The Collaborative International Dictionary of English v.0.48:
Fat \Fat\, n.
1. (Physiol. Chem.) An oily liquid or greasy substance making
up the main bulk of the adipose tissue of animals, and
widely distributed in the seeds of plants. See Adipose
tissue, under Adipose.
Note: Animal fats are composed mainly of three distinct fats,
tristearin, tripalmitin, and triolein, mixed in varying
proportions. As olein is liquid at ordinary
temperatures, while the other two fats are solid, it
follows that the consistency or hardness of fats
depends upon the relative proportion of the three
individual fats. During the life of an animal, the fat
is mainly in a liquid state in the fat cells, owing to
the solubility of the two solid fats in the more liquid
olein at the body temperature. Chemically, fats are
composed of fatty acid, as stearic, palmitic, oleic,
etc., united with glyceryl. In butter fat, olein and
palmitin predominate, mixed with another fat
characteristic of butter, butyrin. In the vegetable
kingdom many other fats or glycerides are to be found,
as myristin from nutmegs, a glyceride of lauric acid in
the fat of the bay tree, etc.
2. The best or richest productions; the best part; as, to
live on the fat of the land.
3. (Typog.) Work. containing much blank, or its equivalent,
and, therefore, profitable to the compositor.
Fat acid. (Chem.) See Sebacic acid, under Sebacic.

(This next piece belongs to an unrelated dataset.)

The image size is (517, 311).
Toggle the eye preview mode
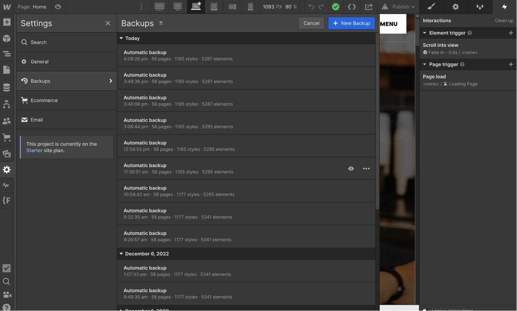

Fat series, Fatty series (Chem.), the series of the
paraffine hydrocarbons and their derivatives; the marsh
gas or methane series.
Natural fats (Chem.), the group of oily substances of
natural occurrence, as butter, lard, tallow, etc., as
distinguished from certain fatlike substance of artificial
production, as paraffin. Most natural fats are essentially
mixtures of triglycerides of fatty acids.